Links table
One summary and introduction
2 Background and 2.1 Large compiler-based language models
2.2 LLM service and autoregressive generation
2.3 Mixing techniques for LLM
3 Memory challenges in LLM service
3.1 Memory management in existing systems
4 Method and 4.1 PagedAttention
4.2KV Cache Manager
4.3 Decoding using PagedAttention and vLLM
4.4 Application to other decoding scenarios
4.5 Scheduling and pre-emption
4.6 Distributed execution
5 Implementation
6 Evaluation and 6.1 Experimental setup
6.2 Core sampling
6.3 Parallel sampling and radial search
6.4 Common prefix
6.5 Chatbot
7 ablation studies
8 Discussion
9 related works
10 Conclusion, appreciation and references
6.5 Chatbot
Chat bot [8, 19, 35] It is one of the most important applications of LLMs. To implement a chatbot, we allow the form to generate a response by associating the chat history and the user’s last query into the prompt. We collect chat history and user query using ShareGPT dataset. Due to the limited context length of the OPT-13B model, we truncate the vector to the last 1024 tokens and allow the model to generate at most 1024 tokens. We do not cache KV between different conversation rounds because doing so would take up space for other requests between conversation rounds.

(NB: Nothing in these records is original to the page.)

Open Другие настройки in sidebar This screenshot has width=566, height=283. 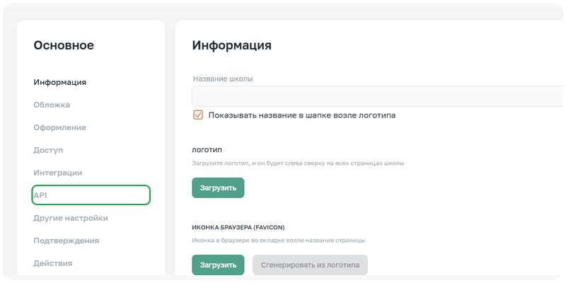[x=71, y=218]
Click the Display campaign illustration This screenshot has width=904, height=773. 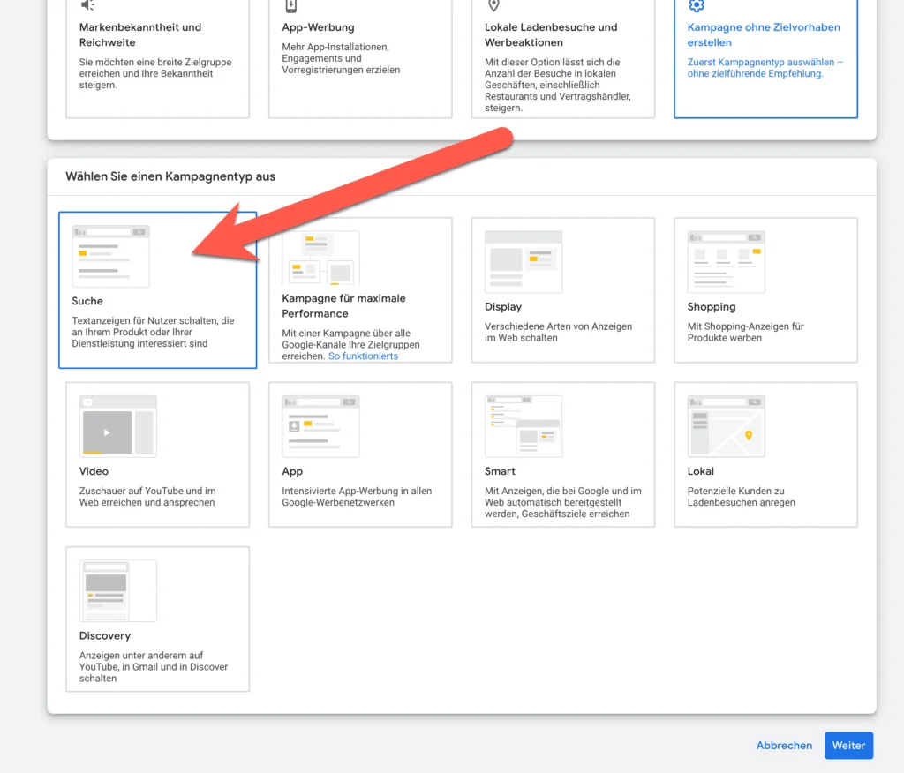pyautogui.click(x=523, y=261)
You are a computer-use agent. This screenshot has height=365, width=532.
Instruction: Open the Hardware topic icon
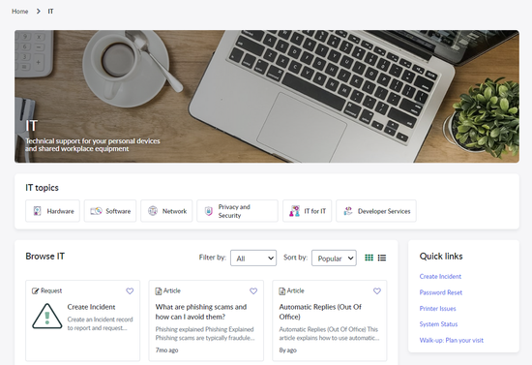click(x=38, y=211)
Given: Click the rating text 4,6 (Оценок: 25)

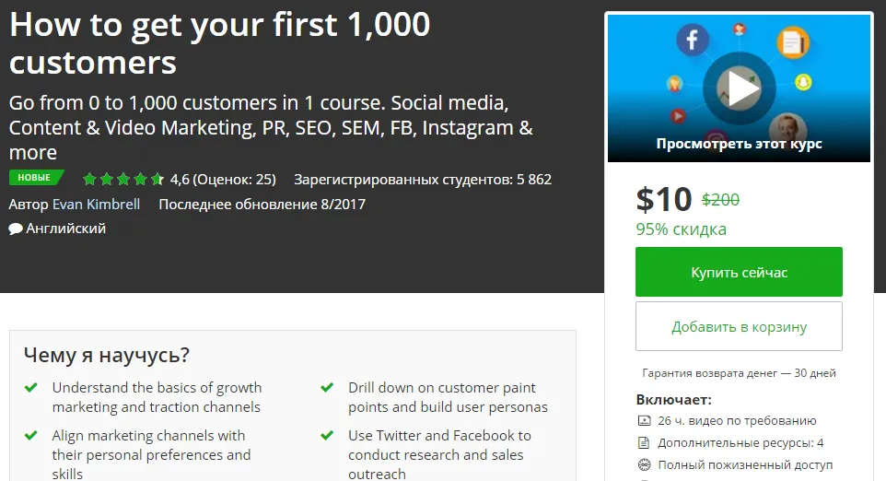Looking at the screenshot, I should [223, 179].
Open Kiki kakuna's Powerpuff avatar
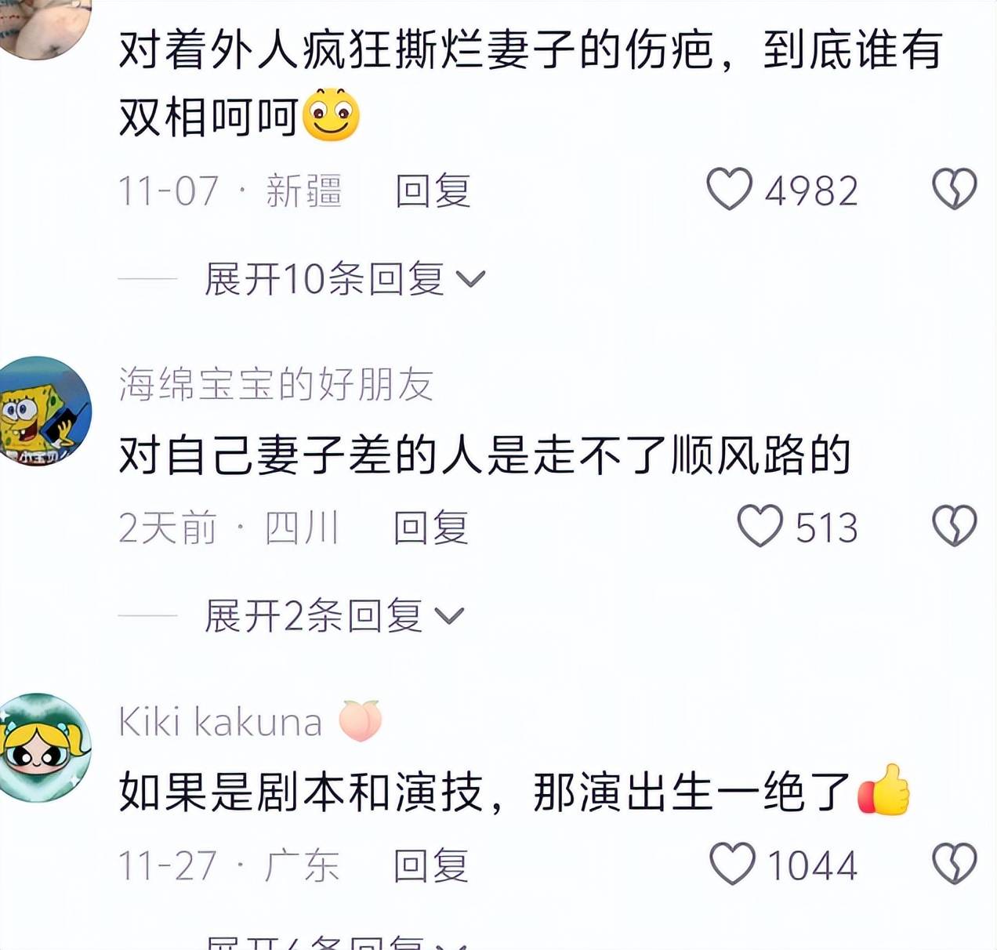The width and height of the screenshot is (997, 950). [45, 748]
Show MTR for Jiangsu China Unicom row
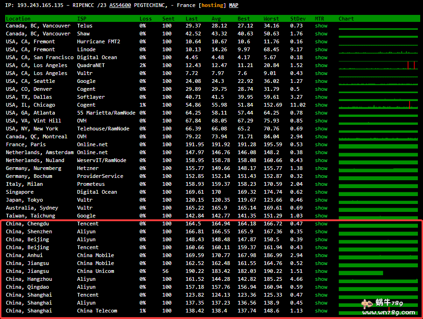 321,271
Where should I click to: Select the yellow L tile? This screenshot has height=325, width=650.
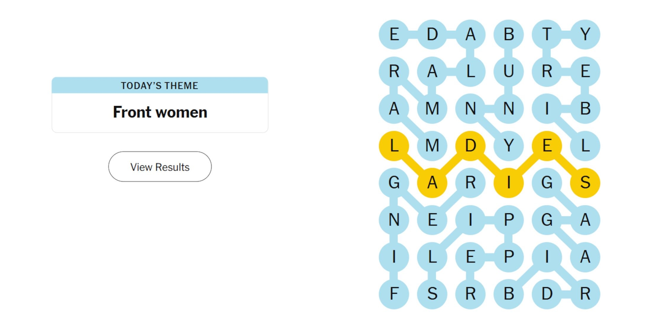(x=394, y=146)
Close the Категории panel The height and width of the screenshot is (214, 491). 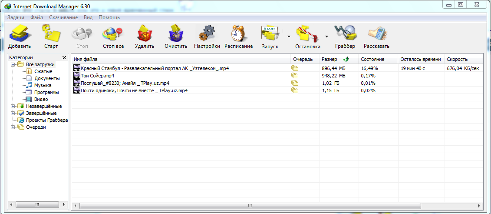64,57
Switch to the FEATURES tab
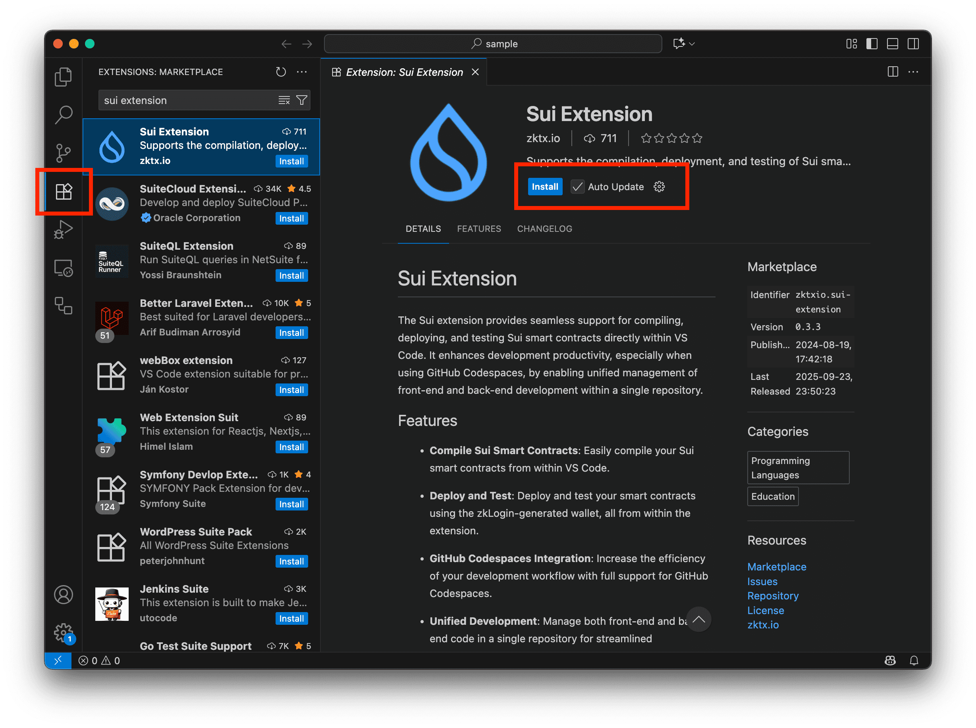The height and width of the screenshot is (728, 976). (479, 229)
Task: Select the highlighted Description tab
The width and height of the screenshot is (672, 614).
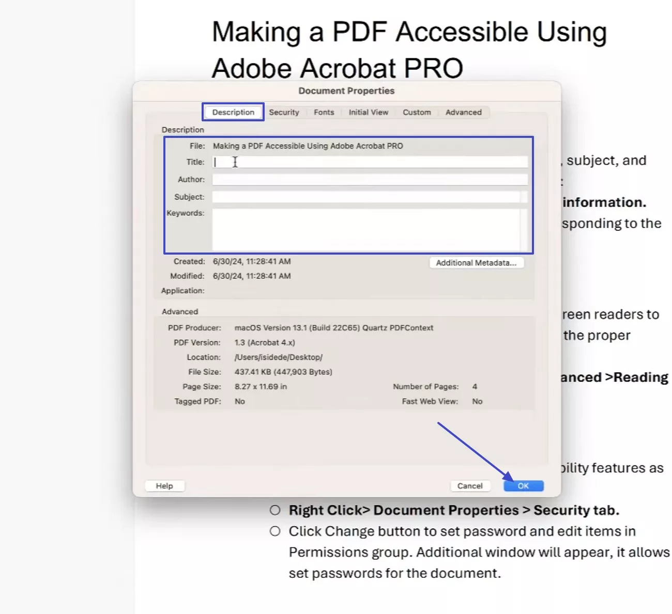Action: tap(233, 112)
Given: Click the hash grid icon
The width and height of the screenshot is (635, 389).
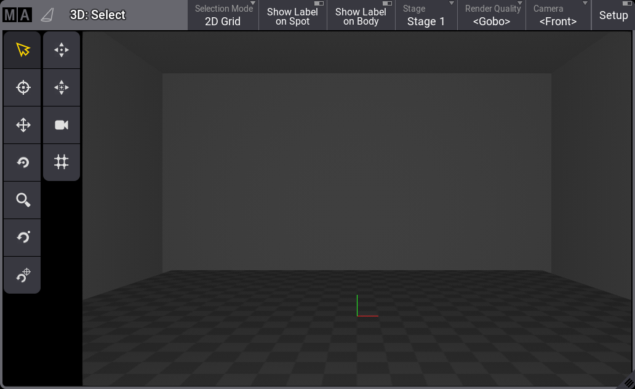Looking at the screenshot, I should tap(62, 162).
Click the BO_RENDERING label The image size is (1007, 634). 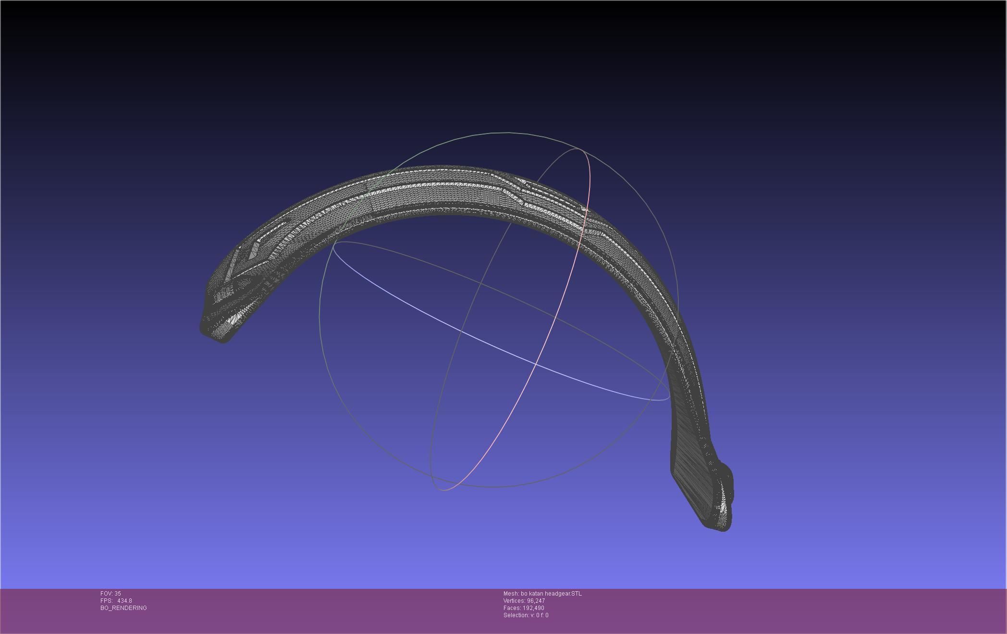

Figure 17 shows that vLLM can sustain 2× higher request rates compared to the three Orca baselines. Since the ShareGPT dataset contains many long conversations, the input prompts for most requests contain 1024 tokens. Due to the buddy allocation algorithm, Orca core lines reserve space for 1,024 request output tokens, regardless of how they predict the output lengths. For this reason, the three Orca baselines behave similarly. In contrast, vLLM can effectively
Handling long claims, PagedAttention solves the problem of memory fragmentation and reservation.
Authors:
(1) Woo-Seok Kwon, UC Berkeley with equal contributions;
(2) Chuhan Li, UC Berkeley with equal contribution;
(3) Siyuan Zhuang, University of California, Berkeley;
(4) Ying Sheng, UC Berkeley and Stanford University;
(5) Lianmin Zeng, University of California, Berkeley;
(6) Cody Hao Yu, independent researcher;
(7) Cody Hao Yu, independent researcher;
(8) Joseph E. Gonzalez, University of California, Berkeley;
(9) Hao Zhang, University of California, San Diego;
(10) Ion Stoica, University of California, Berkeley.